Source records:
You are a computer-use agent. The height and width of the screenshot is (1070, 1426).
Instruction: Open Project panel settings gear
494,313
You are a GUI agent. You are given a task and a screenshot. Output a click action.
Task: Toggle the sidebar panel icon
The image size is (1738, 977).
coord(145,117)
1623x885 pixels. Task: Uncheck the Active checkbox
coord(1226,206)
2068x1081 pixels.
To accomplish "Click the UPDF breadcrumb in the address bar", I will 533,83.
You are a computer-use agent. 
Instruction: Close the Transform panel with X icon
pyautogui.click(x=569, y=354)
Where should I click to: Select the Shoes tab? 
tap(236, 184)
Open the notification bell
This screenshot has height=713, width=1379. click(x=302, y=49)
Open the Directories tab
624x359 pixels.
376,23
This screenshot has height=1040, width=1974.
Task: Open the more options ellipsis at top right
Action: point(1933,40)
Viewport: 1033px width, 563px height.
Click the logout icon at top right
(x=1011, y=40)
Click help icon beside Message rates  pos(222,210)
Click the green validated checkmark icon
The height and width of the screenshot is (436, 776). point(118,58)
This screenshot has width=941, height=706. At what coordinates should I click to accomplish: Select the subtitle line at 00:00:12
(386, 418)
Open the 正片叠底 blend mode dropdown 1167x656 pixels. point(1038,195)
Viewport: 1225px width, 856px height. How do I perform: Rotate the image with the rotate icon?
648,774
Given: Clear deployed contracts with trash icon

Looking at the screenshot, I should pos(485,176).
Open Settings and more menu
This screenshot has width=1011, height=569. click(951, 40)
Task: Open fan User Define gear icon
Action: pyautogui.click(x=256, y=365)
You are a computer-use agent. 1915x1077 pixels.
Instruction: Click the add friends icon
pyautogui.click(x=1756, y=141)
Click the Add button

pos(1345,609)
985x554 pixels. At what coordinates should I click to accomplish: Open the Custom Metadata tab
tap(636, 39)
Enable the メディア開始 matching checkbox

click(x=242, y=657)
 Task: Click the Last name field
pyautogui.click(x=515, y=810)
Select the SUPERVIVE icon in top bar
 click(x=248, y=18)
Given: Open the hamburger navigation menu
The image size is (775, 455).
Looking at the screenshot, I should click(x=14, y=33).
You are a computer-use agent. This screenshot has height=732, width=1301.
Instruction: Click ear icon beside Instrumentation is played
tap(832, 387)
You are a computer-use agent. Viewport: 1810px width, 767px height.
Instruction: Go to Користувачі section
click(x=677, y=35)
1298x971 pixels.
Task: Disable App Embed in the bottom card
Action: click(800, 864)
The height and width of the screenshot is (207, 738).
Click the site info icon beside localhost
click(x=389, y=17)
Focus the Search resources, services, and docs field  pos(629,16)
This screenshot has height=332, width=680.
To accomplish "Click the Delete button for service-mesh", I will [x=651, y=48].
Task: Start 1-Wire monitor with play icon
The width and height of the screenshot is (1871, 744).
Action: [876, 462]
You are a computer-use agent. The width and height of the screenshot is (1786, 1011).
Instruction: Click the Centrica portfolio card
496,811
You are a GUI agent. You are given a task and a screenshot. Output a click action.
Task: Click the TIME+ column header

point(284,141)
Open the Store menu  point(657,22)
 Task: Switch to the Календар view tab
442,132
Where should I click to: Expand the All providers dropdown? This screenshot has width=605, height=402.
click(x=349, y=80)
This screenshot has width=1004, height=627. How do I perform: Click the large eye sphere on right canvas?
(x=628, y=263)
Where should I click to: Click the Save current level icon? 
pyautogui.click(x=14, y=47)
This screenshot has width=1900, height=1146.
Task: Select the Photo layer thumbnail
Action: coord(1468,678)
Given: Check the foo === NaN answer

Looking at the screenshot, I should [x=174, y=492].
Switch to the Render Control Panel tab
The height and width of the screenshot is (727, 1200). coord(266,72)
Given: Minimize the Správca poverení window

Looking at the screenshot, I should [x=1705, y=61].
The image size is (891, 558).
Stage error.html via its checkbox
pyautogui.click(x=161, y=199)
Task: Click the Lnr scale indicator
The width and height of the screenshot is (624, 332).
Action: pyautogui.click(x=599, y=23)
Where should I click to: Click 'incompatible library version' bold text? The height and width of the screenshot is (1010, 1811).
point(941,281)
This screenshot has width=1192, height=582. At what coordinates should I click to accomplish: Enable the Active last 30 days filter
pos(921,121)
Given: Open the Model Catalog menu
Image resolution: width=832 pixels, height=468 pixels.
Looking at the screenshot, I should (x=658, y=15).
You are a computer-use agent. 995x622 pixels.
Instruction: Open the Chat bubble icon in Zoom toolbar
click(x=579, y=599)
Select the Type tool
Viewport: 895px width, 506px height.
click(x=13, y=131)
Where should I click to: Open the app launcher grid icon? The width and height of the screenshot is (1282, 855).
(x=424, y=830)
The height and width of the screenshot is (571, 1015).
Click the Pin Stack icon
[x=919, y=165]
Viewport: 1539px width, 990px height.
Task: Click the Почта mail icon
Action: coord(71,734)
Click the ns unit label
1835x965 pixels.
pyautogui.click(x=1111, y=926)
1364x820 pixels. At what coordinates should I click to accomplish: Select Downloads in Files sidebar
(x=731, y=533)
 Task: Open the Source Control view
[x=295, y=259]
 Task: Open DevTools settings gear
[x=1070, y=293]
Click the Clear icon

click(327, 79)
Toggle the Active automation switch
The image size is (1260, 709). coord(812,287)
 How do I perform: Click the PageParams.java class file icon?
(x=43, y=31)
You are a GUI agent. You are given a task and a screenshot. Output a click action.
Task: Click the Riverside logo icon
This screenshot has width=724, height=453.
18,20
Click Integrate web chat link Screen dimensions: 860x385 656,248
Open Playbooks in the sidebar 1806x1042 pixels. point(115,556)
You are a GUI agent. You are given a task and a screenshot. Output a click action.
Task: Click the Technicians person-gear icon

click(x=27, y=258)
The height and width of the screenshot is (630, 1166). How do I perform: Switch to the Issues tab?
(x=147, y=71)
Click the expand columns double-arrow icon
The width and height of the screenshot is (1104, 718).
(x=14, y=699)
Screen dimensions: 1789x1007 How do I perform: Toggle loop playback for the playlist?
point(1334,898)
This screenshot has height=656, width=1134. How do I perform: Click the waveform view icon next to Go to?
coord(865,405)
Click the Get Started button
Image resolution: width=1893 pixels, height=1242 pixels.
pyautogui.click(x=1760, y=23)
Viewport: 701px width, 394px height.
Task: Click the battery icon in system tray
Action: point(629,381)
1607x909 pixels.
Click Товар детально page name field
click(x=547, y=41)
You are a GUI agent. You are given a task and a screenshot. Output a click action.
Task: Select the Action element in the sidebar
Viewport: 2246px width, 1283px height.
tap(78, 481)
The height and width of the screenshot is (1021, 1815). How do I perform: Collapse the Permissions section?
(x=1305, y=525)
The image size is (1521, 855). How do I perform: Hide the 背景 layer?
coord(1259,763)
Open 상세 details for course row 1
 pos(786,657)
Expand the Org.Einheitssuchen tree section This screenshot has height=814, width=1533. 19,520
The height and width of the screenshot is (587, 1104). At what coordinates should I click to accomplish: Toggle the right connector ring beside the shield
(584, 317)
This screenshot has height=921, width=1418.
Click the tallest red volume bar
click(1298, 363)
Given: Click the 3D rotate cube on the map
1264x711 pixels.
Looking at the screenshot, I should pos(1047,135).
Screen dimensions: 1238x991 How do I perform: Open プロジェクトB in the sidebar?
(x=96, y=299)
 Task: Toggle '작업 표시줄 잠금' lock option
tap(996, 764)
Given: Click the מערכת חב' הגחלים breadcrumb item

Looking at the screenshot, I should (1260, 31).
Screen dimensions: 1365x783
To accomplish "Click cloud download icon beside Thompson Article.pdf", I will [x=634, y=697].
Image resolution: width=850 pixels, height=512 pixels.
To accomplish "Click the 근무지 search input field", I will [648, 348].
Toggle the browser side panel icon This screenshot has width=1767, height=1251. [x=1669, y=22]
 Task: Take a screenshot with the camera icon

What the task asks
Output the lines above exactly, but only those between the line holding "This screenshot has width=724, height=453." and the line holding "This screenshot has height=921, width=1418.", inclusive.

Result for this exercise
This screenshot has width=724, height=453.
18,20
Click Integrate web chat link Screen dimensions: 860x385 656,248
Open Playbooks in the sidebar 1806x1042 pixels. point(115,556)
You are a GUI agent. You are given a task and a screenshot. Output a click action.
Task: Click the Technicians person-gear icon

click(x=27, y=258)
The height and width of the screenshot is (630, 1166). How do I perform: Switch to the Issues tab?
(x=147, y=71)
Click the expand columns double-arrow icon
The width and height of the screenshot is (1104, 718).
(x=14, y=699)
Screen dimensions: 1789x1007 How do I perform: Toggle loop playback for the playlist?
point(1334,898)
This screenshot has height=656, width=1134. How do I perform: Click the waveform view icon next to Go to?
coord(865,405)
Click the Get Started button
Image resolution: width=1893 pixels, height=1242 pixels.
pyautogui.click(x=1760, y=23)
Viewport: 701px width, 394px height.
Task: Click the battery icon in system tray
Action: point(629,381)
1607x909 pixels.
Click Товар детально page name field
click(x=547, y=41)
You are a GUI agent. You are given a task and a screenshot. Output a click action.
Task: Select the Action element in the sidebar
Viewport: 2246px width, 1283px height.
tap(78, 481)
The height and width of the screenshot is (1021, 1815). How do I perform: Collapse the Permissions section?
(x=1305, y=525)
The image size is (1521, 855). How do I perform: Hide the 背景 layer?
coord(1259,763)
Open 상세 details for course row 1
 pos(786,657)
Expand the Org.Einheitssuchen tree section This screenshot has height=814, width=1533. 19,520
The height and width of the screenshot is (587, 1104). At what coordinates should I click to accomplish: Toggle the right connector ring beside the shield
(584, 317)
This screenshot has height=921, width=1418.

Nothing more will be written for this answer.